Mom’s brows elevated. “It’s so pretty, sweetie. Very flattering. But I . . . are you sure?”

“Very sure.”

“I suppose I can call and cancel the appointment I made for you and hope Gloria hasn’t turned anyone else away. Maybe I’ll just pay her because I hate to cancel. . . .”

“Mom, have you met Sam Turner? He lives out at Sugar Maple Farm.”

She appeared perplexed by the swift change in topic. “I’ve chatted with him a few times. He’s the Australian man who owns Sugar Maple Kitchen.”

Ah. So Sam was Australian, not British as she’d first guessed. “I’m not familiar with Sugar Maple Kitchen.”

“It’s a breakfast restaurant downtown.”

Genevieve moved the tray to the middle of the bed and crossed her legs. “He mentioned to me that he has a cottage on his property.”

“Hmm? When did he mention this?”

“Yesterday when I stopped to get gas near his farm.” More lies. Her conscience flinched. “I think I’m going to rent the cottage from him during my stay here in Misty River.”

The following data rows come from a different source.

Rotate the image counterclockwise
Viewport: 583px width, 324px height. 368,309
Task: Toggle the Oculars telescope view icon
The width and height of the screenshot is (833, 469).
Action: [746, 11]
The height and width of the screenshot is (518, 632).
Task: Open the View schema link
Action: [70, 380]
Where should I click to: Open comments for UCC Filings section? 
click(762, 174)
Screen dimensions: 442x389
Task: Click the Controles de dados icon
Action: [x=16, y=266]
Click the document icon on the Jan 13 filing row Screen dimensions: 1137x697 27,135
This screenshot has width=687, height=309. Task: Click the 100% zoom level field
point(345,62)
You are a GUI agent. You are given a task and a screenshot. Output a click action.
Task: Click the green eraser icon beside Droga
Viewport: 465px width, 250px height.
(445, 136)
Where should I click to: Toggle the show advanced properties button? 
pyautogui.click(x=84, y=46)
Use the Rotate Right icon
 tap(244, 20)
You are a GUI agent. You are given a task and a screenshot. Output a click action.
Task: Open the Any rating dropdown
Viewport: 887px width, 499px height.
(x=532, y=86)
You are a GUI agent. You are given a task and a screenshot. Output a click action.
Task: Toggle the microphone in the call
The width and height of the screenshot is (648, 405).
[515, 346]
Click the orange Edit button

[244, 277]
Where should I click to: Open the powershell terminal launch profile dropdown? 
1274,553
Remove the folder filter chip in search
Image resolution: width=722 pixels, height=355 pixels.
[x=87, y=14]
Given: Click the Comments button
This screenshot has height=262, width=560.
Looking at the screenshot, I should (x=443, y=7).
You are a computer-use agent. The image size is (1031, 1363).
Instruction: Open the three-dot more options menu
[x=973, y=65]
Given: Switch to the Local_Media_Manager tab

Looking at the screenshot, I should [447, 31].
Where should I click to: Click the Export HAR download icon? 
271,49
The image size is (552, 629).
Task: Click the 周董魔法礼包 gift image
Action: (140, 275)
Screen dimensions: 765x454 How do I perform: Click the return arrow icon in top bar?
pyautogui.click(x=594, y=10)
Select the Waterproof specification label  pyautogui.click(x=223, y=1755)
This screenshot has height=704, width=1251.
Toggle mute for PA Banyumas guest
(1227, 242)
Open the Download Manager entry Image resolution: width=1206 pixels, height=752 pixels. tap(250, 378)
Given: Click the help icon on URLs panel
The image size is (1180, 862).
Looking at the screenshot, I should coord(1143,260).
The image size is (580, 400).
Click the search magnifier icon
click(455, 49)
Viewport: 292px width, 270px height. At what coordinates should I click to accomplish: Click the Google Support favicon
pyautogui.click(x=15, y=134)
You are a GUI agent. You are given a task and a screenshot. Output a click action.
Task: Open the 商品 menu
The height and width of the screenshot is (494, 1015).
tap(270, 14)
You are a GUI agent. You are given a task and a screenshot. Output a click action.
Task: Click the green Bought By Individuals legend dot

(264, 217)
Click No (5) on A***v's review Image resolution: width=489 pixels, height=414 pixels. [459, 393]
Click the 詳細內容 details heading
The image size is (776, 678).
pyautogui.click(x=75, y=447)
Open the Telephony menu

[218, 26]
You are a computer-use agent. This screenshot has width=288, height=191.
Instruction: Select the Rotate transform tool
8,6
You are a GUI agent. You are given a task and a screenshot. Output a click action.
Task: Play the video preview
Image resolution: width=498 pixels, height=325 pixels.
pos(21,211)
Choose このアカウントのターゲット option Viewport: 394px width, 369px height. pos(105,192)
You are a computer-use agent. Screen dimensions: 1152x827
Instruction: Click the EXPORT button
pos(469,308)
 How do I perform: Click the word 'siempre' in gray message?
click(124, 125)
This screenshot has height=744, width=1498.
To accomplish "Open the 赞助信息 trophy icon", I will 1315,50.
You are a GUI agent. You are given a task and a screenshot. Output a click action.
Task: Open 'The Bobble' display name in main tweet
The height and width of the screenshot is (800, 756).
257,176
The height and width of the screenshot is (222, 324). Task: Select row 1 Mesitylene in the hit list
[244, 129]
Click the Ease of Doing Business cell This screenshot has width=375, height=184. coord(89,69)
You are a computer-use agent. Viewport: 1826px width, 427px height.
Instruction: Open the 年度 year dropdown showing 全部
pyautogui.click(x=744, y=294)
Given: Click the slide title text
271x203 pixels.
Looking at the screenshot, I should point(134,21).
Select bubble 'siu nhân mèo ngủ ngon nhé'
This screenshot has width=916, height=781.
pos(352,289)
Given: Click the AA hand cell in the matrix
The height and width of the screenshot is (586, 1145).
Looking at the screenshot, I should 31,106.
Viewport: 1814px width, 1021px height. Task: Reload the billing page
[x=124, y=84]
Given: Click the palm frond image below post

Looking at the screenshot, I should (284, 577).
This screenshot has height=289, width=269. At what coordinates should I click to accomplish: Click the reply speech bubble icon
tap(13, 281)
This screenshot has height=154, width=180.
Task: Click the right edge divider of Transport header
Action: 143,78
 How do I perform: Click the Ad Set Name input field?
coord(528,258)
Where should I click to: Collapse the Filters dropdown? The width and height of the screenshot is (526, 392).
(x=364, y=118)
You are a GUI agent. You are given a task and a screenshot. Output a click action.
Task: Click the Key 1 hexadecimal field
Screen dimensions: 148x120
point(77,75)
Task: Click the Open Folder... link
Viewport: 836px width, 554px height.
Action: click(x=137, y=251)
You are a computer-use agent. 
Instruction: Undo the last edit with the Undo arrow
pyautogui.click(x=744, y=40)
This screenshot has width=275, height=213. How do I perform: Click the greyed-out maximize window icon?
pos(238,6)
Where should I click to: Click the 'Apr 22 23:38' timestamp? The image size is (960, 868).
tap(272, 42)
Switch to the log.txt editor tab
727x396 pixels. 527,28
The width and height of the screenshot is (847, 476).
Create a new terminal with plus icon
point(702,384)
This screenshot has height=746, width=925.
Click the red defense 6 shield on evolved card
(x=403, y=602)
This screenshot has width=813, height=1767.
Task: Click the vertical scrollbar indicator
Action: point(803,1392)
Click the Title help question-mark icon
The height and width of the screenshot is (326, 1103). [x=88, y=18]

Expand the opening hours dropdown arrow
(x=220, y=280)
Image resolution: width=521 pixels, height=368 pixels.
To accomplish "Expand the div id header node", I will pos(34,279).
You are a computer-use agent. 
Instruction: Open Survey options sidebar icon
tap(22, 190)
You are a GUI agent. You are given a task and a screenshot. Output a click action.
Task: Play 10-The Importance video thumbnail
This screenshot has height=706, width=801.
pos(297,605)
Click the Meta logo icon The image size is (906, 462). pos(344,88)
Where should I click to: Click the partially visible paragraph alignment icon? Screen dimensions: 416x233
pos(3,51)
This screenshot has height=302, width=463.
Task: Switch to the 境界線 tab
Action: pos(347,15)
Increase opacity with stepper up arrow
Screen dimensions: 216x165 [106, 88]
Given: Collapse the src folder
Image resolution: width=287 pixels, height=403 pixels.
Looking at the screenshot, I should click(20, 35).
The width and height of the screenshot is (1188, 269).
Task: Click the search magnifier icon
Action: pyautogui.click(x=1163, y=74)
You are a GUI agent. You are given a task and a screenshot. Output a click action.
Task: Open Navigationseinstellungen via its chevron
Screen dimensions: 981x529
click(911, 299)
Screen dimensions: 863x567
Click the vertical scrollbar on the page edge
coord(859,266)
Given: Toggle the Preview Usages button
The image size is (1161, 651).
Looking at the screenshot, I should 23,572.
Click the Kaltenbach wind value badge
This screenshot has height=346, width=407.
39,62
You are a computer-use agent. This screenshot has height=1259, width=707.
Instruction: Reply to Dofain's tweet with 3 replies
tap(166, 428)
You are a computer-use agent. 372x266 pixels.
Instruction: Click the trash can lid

“Why would you want to stay on a farm when you can stay here?”

“Because I have a tremendous amount of work to do, and I feel like I’m ignoring you and Dad when I close myself into my room in order to get everything done that I need to get done.”

“No, no, it’s fine.”

“I’m going to talk to Sam about renting the cottage.”

“Your father and I completely understand that you’re busy, sweetie. You’re always very, very busy.” Chiding crept into her voice. “But you’re working for the Kingdom, and so when you’re here, we don’t take it personally. Even though you’re not here often.”

“I love and appreciate the fact that I’m always welcome here. You and Dad and Natasha and this house are precious to me.” She looked Mom straight in the face. The situation she’d gotten herself into was so serious that she simply could not afford to cave to mom guilt. “Even so, I’m going to stay in Sam’s cottage this time around.”

 

 

Natasha


The building is wailing and shaking. It’s going to come down around us. On us.

I’m going to die. My sister’s going to die.

“Yell so I know where you are,” a boy—Luke—shouts.

“H—” My mouth has gone dry and no sound will come out. I swallow and try again. “Here!”

Hands roughly yank me forward into a dim room. Dust is falling like rain. I meet Luke’s eyes and dig my fingers into his arm. “My sister!”

Genevieve and I were close when we were little, but I’m in eighth grade and Gen’s in sixth, and she’s been annoying me the last few years by borrowing my stuff and coming into my room and talking too much. I haven’t been nice to her lately, and now I can’t stand that thought. Because we’re both going to die.